◆ **DOCUMENT PASSAGE**
EMBODY Research Group members are contributing to the Cognitive Science Society 2023 Meeting with 1 symposium and 3 posters. To attend any of these events, register directly on CogSci’s page.
1) Symposium: Embodied Cognition in Context
That cognition is embodied is a claim that virtually no cognitive scientist today will deny: after all, even the researcher who models cognition in terms of entirely abstract, “medium-independent” states and processes will concede that particular instances are always necessarily realized in some body (of some kind) or other. The same is true for the theme of this year’s CogSci meeting, “Cognition in Context”: even if you think that there are cases in which the context plays merely a peripheral role in cognitive processing, you cannot deny that cognition always occurs in some context or other.
This symposium is motivated by the realization, on the hand, that the concept of embodiment means different things to different researchers in different contexts (see, e.g., Wilson 2002; Chemero 2009; Wilson and Golonka 2013), just as, on the other hand, the concept of context means different things to different researchers with different views on body and mind (see, e.g., Clancey 1997; Mesquita, Barrett and Smith 2010; Ibáñez and García 2018).

◆ **PROVIDED DATA**
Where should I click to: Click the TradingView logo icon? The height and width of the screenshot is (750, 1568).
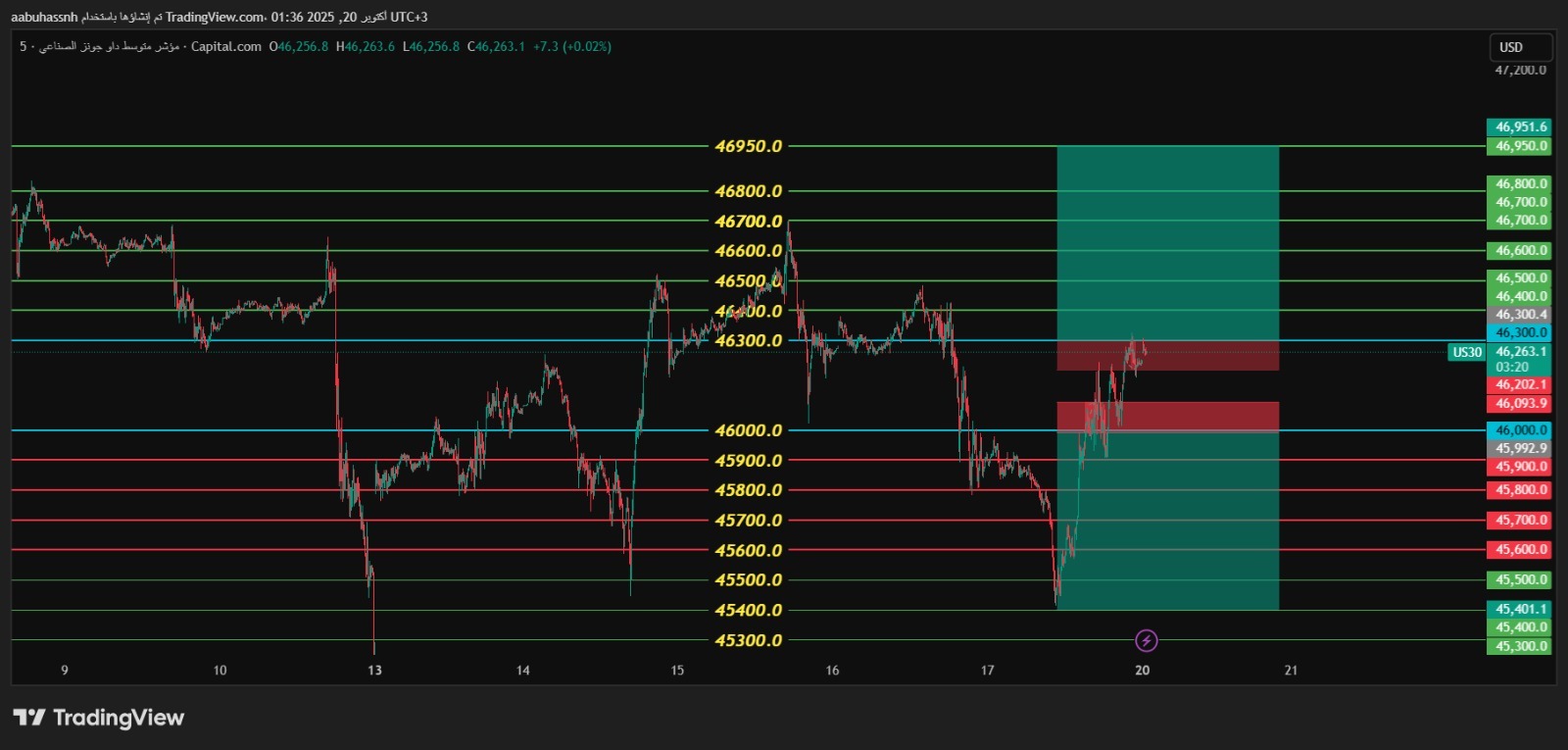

◆ **PROMPT**
Continue the announcement of the EMBODY Research Group's CogSci 2023 contributions, starting right after its last sentence.

◆ **REPLY**
The four talks in this symposium illustrate the diversity that cutting-edge work on embodied cognition in context can have, including diversity in terms of theoretical background, methodological commitments (e.g., qualitative and quantitative approaches), and disciplinary orientation. Speakers of different career stages and career paths will present research emphasizing embodiment in context in two different but complementary senses of ‘context’. The first sense applies to the phenomena under investigation, and concerns the role that the context plays in cognition given the speakers’ particular interpretations of what it means for cognition to be an embodied phenomenon. The second sense applies to the context of research and researcher. In this sense, speakers will reflect on how their own context (e.g. varied expertise, social situatedness) contributes to their understanding of embodied cognition; and, conversely, they will also consider ways in which their particular understanding of embodied cognition in context can be applied to shed light on scientific practice and the cognitive processes at play when humans engage in scientific research.
Speakers and Talks:
Dr. Guilherme Sanches de Oliveira (symposium organizier) is a postdoctoral fellow and assistant lecturer in the Department of Biological Psychology and Neuroergonomics at the Technische Universität Berlin, in Germany, where he leads the interdisciplinary EMBODY Research Group.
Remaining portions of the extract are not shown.